DINA isn’t perfect either:

  1. Higher cost. That 20-50% premium is real. For cost-sensitive applications, it’s a significant barrier.
  2. Higher migration. Adipates migrate faster than phthalates. Products may lose flexibility faster over their lifespan.
  3. Poorer PVC fusion. DINA doesn’t fuse quite as well as DEHP. You may need to adjust formulations and processing conditions.
  4. Secondary plasticizer tradition. The industry traditionally uses adipates as secondary plasticizers, not primary ones. Finding optimized primary-use formulations may require more development work.
  5. Supply chain depth. DEHP has decades of supply chain development. DINA’s supply chain is smaller and less mature. During supply disruptions, DINA may be harder to source.

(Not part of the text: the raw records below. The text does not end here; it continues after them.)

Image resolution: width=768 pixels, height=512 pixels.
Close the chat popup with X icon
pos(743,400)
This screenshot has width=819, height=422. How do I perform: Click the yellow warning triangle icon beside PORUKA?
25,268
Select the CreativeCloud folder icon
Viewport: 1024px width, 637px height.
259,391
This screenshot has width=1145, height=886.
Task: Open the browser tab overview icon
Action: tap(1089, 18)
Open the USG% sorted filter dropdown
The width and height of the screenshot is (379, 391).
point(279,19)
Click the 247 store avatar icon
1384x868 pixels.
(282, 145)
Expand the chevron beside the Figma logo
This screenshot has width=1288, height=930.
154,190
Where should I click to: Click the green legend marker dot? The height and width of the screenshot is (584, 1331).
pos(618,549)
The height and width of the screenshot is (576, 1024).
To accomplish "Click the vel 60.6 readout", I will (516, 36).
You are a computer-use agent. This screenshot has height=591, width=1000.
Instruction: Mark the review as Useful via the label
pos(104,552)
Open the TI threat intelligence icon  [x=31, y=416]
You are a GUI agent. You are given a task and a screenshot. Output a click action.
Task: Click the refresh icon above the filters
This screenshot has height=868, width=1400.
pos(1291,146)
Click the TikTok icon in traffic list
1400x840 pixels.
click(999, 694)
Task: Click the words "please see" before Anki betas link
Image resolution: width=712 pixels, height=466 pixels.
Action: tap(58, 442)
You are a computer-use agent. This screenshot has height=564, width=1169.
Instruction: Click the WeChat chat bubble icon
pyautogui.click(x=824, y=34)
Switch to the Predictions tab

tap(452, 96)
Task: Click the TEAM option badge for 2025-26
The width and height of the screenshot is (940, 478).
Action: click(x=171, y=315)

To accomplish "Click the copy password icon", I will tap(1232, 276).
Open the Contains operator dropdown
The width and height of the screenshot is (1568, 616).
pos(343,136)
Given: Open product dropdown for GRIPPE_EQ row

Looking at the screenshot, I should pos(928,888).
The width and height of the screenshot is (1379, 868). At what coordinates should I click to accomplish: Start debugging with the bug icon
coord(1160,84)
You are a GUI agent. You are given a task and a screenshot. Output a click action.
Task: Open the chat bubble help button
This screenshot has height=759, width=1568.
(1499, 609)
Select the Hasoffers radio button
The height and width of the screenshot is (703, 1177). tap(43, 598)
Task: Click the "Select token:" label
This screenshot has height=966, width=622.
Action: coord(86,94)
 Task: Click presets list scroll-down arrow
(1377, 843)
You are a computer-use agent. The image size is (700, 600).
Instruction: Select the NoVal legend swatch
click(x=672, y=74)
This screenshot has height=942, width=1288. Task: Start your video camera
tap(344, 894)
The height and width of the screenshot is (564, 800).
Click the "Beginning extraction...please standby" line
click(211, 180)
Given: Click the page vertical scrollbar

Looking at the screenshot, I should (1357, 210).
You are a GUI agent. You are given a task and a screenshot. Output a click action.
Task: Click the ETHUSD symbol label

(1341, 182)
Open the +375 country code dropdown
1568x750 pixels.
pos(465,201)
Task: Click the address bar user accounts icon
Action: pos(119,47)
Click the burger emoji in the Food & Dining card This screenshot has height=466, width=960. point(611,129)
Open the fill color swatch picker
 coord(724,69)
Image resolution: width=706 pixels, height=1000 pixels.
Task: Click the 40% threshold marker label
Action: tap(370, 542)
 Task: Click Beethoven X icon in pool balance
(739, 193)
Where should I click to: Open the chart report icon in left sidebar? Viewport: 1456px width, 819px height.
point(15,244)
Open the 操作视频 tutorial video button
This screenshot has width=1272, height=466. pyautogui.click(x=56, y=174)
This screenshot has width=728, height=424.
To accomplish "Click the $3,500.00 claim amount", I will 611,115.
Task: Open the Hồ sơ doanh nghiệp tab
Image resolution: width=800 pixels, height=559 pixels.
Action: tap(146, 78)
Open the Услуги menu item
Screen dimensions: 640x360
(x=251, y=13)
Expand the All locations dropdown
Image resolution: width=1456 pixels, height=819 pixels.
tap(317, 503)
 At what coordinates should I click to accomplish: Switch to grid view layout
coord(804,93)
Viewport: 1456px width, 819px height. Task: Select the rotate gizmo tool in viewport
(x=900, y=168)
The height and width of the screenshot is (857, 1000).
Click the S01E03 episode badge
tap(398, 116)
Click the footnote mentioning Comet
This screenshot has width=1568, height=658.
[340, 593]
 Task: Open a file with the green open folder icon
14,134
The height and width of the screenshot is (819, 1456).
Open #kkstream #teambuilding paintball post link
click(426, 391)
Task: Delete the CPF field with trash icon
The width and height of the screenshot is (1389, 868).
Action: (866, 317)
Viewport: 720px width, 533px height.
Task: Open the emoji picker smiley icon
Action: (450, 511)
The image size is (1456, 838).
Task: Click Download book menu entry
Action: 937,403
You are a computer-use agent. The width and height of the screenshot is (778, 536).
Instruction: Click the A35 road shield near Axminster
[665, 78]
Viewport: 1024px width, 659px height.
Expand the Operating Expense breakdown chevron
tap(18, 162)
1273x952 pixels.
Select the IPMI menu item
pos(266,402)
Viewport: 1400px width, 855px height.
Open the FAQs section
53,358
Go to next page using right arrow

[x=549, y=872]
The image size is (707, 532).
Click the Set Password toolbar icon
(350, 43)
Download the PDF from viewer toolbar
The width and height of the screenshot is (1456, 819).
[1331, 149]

Key Takeaways for PVC Manufacturers

Choosing between DINA and DEHP comes down to your specific situation.

Choose DINA when:

  • You need low-temperature flexibility below -30°C
  • You’re making products for food contact, children, or medical use
  • You’re selling into regulated markets (EU, US, Japan)
  • Your customers specify phthalate-free materials
  • You want to avoid future reformulation as DEHP restrictions expand

Consider DEHP when:

  • You’re making industrial products without human contact
  • Cost is the primary driver and you’re in unrestricted markets
  • Migration resistance is critical for your application
  • You need maximum supply chain stability

The industry is moving toward non-phthalate plasticizers. Regulatory pressure will continue. Consumer demand for phthalate-free products will grow. If you’re planning new product lines or major capacity expansions, building around DINA or other non-phthalate alternatives reduces long-term risk.